DATA TO EXAMINE –
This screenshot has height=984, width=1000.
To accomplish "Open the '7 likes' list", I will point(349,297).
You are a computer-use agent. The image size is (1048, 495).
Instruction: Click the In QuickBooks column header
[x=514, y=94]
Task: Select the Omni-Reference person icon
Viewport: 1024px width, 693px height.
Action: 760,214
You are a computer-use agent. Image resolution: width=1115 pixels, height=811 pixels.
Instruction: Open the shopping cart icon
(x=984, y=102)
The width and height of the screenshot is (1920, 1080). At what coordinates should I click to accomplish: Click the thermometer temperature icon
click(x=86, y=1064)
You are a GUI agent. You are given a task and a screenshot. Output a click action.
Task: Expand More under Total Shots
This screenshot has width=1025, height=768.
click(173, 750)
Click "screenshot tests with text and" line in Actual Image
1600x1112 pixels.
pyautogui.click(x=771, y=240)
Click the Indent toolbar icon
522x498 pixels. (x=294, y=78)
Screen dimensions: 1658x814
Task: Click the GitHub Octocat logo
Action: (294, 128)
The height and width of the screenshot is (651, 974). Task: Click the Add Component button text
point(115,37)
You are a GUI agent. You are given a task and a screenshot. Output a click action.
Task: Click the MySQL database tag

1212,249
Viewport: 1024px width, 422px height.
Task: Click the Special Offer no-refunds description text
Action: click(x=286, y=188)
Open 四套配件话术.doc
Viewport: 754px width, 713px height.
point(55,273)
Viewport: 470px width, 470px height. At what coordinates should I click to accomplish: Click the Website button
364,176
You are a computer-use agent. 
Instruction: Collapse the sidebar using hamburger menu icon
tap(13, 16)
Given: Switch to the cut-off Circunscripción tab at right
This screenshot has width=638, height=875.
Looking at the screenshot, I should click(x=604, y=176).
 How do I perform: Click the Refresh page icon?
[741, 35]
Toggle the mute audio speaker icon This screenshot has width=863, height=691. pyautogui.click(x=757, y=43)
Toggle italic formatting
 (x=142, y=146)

WHAT YOU WILL DO – Every line of the listing, first to last, should be retyped exactly.

ANSWER BOX –
This screenshot has height=984, width=1000.
To accomplish "Open the '7 likes' list", I will point(349,297).
You are a computer-use agent. The image size is (1048, 495).
Instruction: Click the In QuickBooks column header
[x=514, y=94]
Task: Select the Omni-Reference person icon
Viewport: 1024px width, 693px height.
Action: 760,214
You are a computer-use agent. Image resolution: width=1115 pixels, height=811 pixels.
Instruction: Open the shopping cart icon
(x=984, y=102)
The width and height of the screenshot is (1920, 1080). At what coordinates should I click to accomplish: Click the thermometer temperature icon
click(x=86, y=1064)
You are a GUI agent. You are given a task and a screenshot. Output a click action.
Task: Expand More under Total Shots
This screenshot has width=1025, height=768.
click(173, 750)
Click "screenshot tests with text and" line in Actual Image
1600x1112 pixels.
pyautogui.click(x=771, y=240)
Click the Indent toolbar icon
522x498 pixels. (x=294, y=78)
Screen dimensions: 1658x814
Task: Click the GitHub Octocat logo
Action: (294, 128)
The height and width of the screenshot is (651, 974). Task: Click the Add Component button text
point(115,37)
You are a GUI agent. You are given a task and a screenshot. Output a click action.
Task: Click the MySQL database tag

1212,249
Viewport: 1024px width, 422px height.
Task: Click the Special Offer no-refunds description text
Action: click(x=286, y=188)
Open 四套配件话术.doc
Viewport: 754px width, 713px height.
point(55,273)
Viewport: 470px width, 470px height. At what coordinates should I click to accomplish: Click the Website button
364,176
You are a computer-use agent. 
Instruction: Collapse the sidebar using hamburger menu icon
tap(13, 16)
Given: Switch to the cut-off Circunscripción tab at right
This screenshot has width=638, height=875.
Looking at the screenshot, I should click(x=604, y=176).
 How do I perform: Click the Refresh page icon?
[741, 35]
Toggle the mute audio speaker icon This screenshot has width=863, height=691. pyautogui.click(x=757, y=43)
Toggle italic formatting
 (x=142, y=146)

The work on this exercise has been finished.